* [SET EXERCISE]: Can you write out every line of the records below as a numbered list, skipping any blank lines and leaving the pictures out?

========================

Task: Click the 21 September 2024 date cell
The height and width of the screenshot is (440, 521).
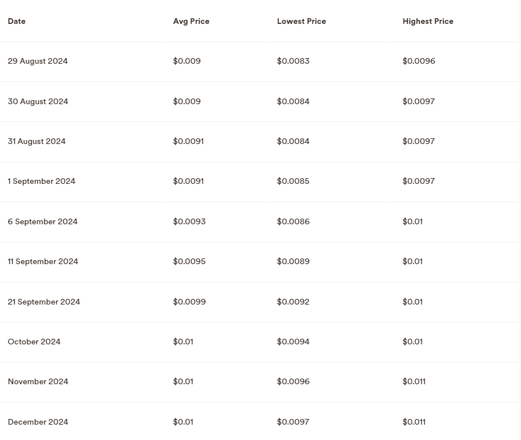Action: (44, 302)
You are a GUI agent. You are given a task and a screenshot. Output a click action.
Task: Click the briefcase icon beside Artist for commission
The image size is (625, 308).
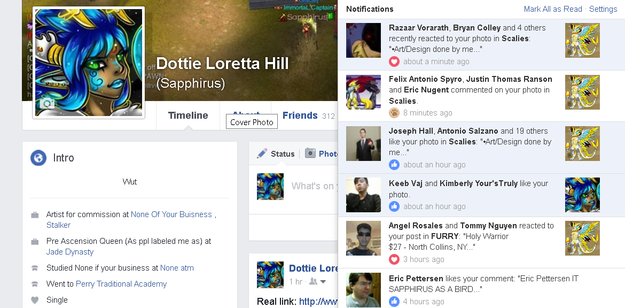click(x=35, y=215)
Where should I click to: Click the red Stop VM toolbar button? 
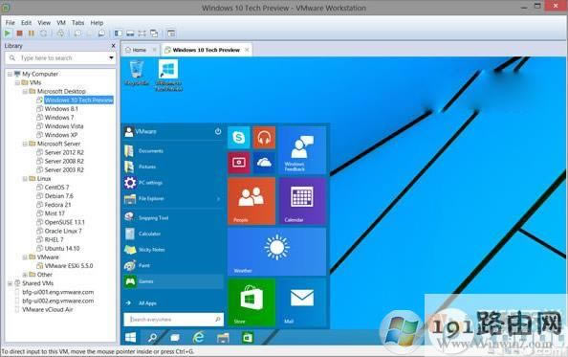(x=19, y=33)
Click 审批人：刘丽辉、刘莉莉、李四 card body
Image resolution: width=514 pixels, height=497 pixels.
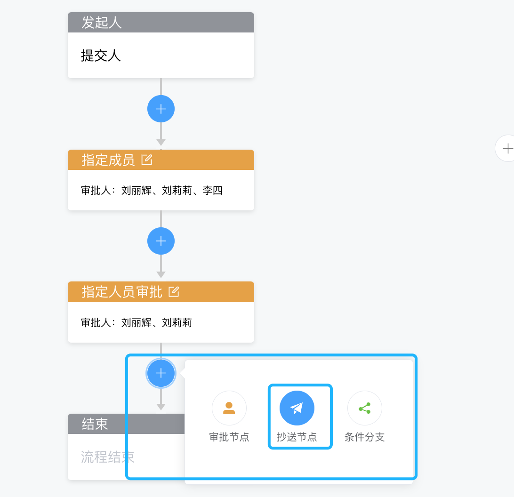click(161, 190)
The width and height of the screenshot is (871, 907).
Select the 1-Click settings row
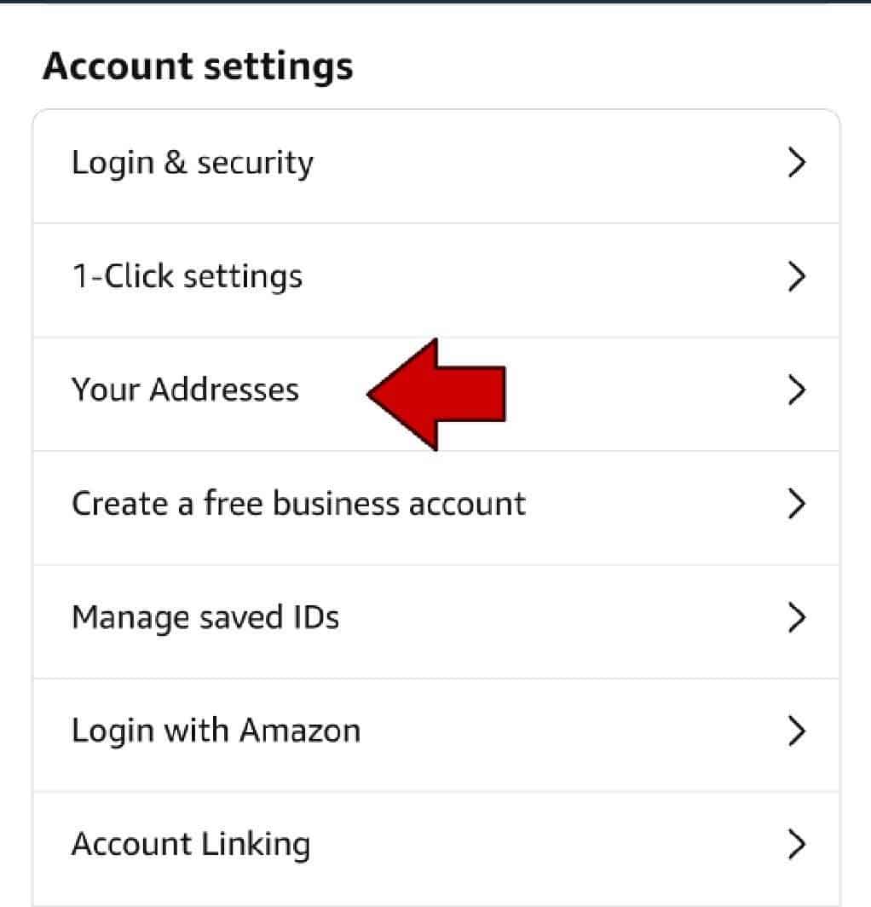(187, 275)
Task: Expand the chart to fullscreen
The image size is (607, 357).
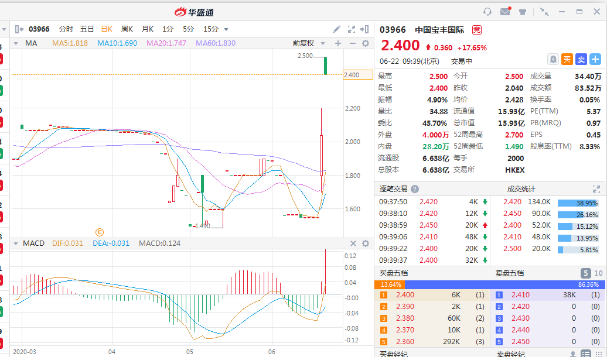Action: (352, 29)
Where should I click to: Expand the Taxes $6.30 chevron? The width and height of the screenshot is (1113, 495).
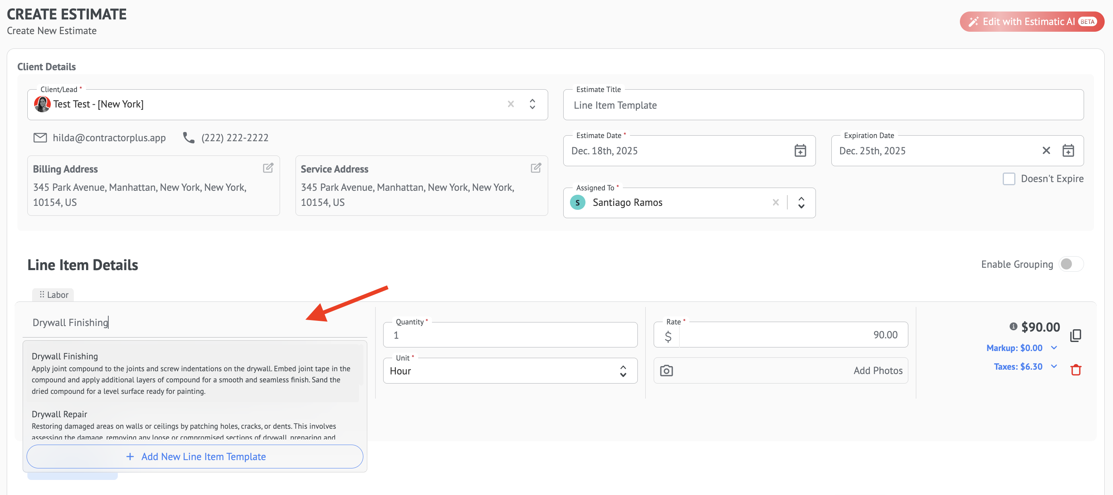tap(1054, 366)
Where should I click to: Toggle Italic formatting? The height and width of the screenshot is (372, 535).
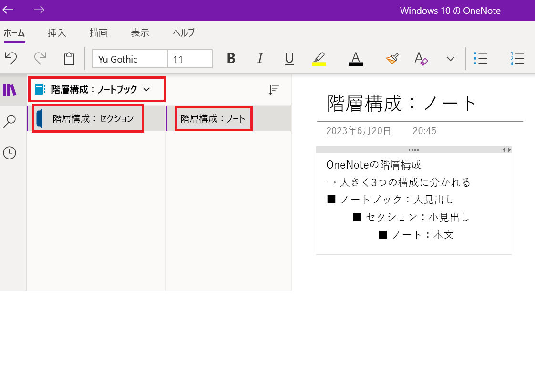(260, 59)
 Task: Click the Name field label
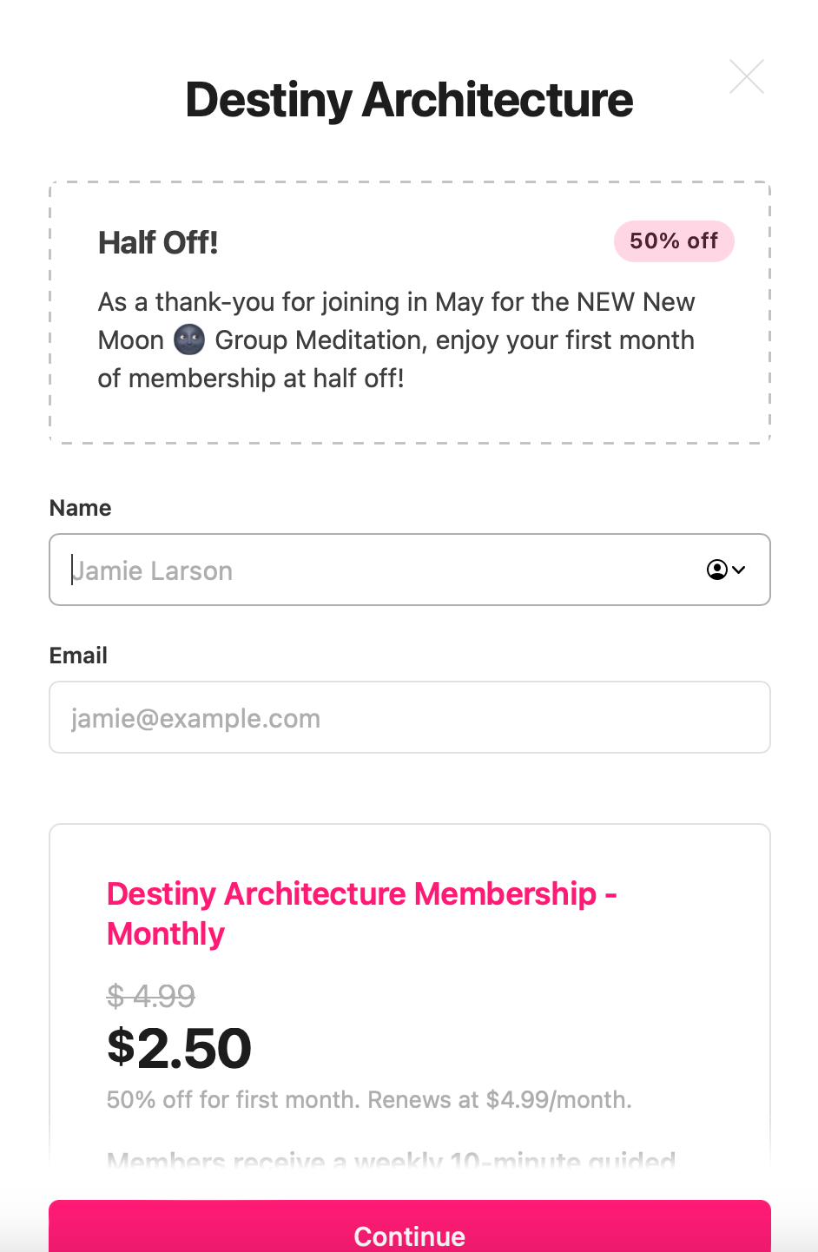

========================

* [WRITTEN REPLY]:
1. Task: Click the 21 September 2024 date cell
2. The height and width of the screenshot is (440, 521).
3. Action: (44, 302)
4. You are a GUI agent. You are given a task and a screenshot. Output a click action.
5. Task: Click the briefcase icon beside Artist for commission
6. The image size is (625, 308).
7. click(x=35, y=215)
8. Where should I click to: Click the red Stop VM toolbar button? 
9. (x=19, y=33)
10. Click 审批人：刘丽辉、刘莉莉、李四 card body
11. Image resolution: width=514 pixels, height=497 pixels.
12. click(161, 190)
13. The width and height of the screenshot is (871, 907).
14. Select the 1-Click settings row
15. (187, 275)
16. Task: Expand the chart to fullscreen
17. The image size is (607, 357).
18. Action: (352, 29)
19. Where should I click to: Expand the Taxes $6.30 chevron? The width and height of the screenshot is (1113, 495).
20. tap(1054, 366)
21. Where should I click to: Toggle Italic formatting? The height and width of the screenshot is (372, 535).
22. (260, 59)
23.  Task: Click the Name field label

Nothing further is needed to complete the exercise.